Grandmother’s Mercury

Graphic Myriam Ouazzani

Grandmothers mercury

Coursed through arteries

Through father's blood and tongues of brothers


Love stood still at border fires

Each one raging with toxic fumes

Fueled by chaos of traumatized eyes

Coal smoke lapping at the face of children

Who breathed in fire as their fathers once did


Toxicity was God's drop of madness

Ill and deranged in their composure

Standing in prayer–longing for relief

Side to side in struggle

Side to side in insanity.


Grandmother's mercury

From fingertips to black tea sips

As poison poured down from humble cups to hungry stomachs

Their heads weighed down through shame 


To question the venom was to war with each other

To accept their condition was divine order

Like grandmother's spiked chalice on lips

To develop in malice was their only gift


Like love–the harm was unconditional

From father's breast feeding to grandfather's beatings


They grew up like grape vines, tied to their fixture

Around poles and pipes, beaten through scripture

Rods of fear ripped through their chests

Stakes in the ground left holes in which they rest.

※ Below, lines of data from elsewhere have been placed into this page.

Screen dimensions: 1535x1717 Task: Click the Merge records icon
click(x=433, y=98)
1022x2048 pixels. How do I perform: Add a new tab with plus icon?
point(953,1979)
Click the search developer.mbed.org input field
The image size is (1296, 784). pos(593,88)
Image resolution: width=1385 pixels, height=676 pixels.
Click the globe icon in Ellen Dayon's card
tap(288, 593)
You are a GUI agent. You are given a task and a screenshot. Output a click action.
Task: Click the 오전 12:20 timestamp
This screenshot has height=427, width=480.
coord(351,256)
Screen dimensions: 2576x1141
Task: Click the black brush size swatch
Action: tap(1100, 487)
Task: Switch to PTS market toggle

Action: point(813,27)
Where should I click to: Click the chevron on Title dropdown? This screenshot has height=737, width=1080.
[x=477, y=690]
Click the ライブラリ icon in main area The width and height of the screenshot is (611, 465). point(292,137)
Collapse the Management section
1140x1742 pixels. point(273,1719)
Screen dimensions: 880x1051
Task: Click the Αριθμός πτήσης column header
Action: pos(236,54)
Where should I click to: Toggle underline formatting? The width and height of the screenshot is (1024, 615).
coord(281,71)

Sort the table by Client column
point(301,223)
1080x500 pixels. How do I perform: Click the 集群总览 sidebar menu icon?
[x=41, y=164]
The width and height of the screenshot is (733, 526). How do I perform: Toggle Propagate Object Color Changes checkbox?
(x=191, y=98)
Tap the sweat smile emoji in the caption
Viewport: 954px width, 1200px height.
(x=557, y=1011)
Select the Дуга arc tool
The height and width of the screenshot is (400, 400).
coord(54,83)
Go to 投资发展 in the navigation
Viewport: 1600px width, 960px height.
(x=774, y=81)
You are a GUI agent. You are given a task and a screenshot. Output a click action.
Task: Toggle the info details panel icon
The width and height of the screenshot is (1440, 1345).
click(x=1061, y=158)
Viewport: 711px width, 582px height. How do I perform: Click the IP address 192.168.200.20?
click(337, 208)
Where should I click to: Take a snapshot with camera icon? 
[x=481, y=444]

Their leaves were hard, rough and torn

Their stems were firm and supple in turn


But ever so often

When strangers sought impression

Fruits of a broken family tree would offer its blessings


The taste would be savorous, overwhelmingly saccharine

Could bring one tears in its candied fragrance

It invited guests from far and wide

Left smiles, laughs, sobs—goodbyes


But to eat very much was to feel flavours foul

Couple with hate, guilt, shame to devour 


From the blood of their father came a taste bittersweet

That taste was the taste of grandmother's mercury.